Speaking of empty vessels, you will find that bullies make the loudest noise. Let us not burden you with the traumatic memories of kindergarten abuse, but permit us to point out that too many people throwing their weight around these days have simply not grown up. Bad manners is the least of their problems. The most pressing concern is their apparent double-minded nature. Not for them the singular purpose and passion of the type of tyrant that history has made more palatable to us: Nebuchadnezzar, Napoleon, Queen Victoria.
No, our present-day petty despots just can’t make up their minds sometimes (which is not good for them). But when they do, it’s often bad news for some poor, innocent bloke who was merely minding his Ps and Qs as he fretted and strutted his hour upon the stage. Plotting a coup, planning an election victory, and pursuing the assassination of more than his main opponent’s character. Perhaps I should have said allegedly plotting and planning? There’s no proof, after all. And it is only the suspicion that our man in – where is he, by the way? – hot water was sailing perilously close to the reef of treason and the rocks of unpatriotism that had him keel-hauled off to the-Navy-we-are-told-knows-where.
But we’re drifting a bit off course. We were discussing the double-minded nature of small-time crooks and gangsters in the guise of civil servants, weren’t we? Take for instance the thinking at one time in certain quarters that a general is a general. That is, except when he is an ex-general – in which case, he is now a civilian.
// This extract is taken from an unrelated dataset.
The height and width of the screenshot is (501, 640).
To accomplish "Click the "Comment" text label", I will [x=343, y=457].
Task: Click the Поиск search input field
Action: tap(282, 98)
But because he is no ordinary civilian but a political contender, his ex-general status makes him liable for persecution – er, prosecution – under military law. But now that he is not generally an asset in war or peace, there is no need to pretend that he was once a comrade-in-arms. In fact, his track record makes it expedient for us to treat him in an uncivil fashion. Not only his track record, but his threat to expose who the real bullies on a large scale were. And his taunts to the bully boys that his alleged criminality was a red herring. These made it prudent for the big fishermen to reel in the badly-behaved barracuda. But the vacillating character of those who misguide the ship of state seems to hang around all our necks like a nuisance of an albatross. Is the general a soldier or a civilian? You can’t have your fishcake and eat it.
Another example of arrested development is the wishful thinking (we use the term nautically) that dominates the ‘offence establishment’ these days… You know, the division of the powers that be that takes offence at just about everything and everybody who disagrees with it. Only recently, we had a sneak preview into the storm and stress that troubles the breast of the kingly beasts who wear the crown.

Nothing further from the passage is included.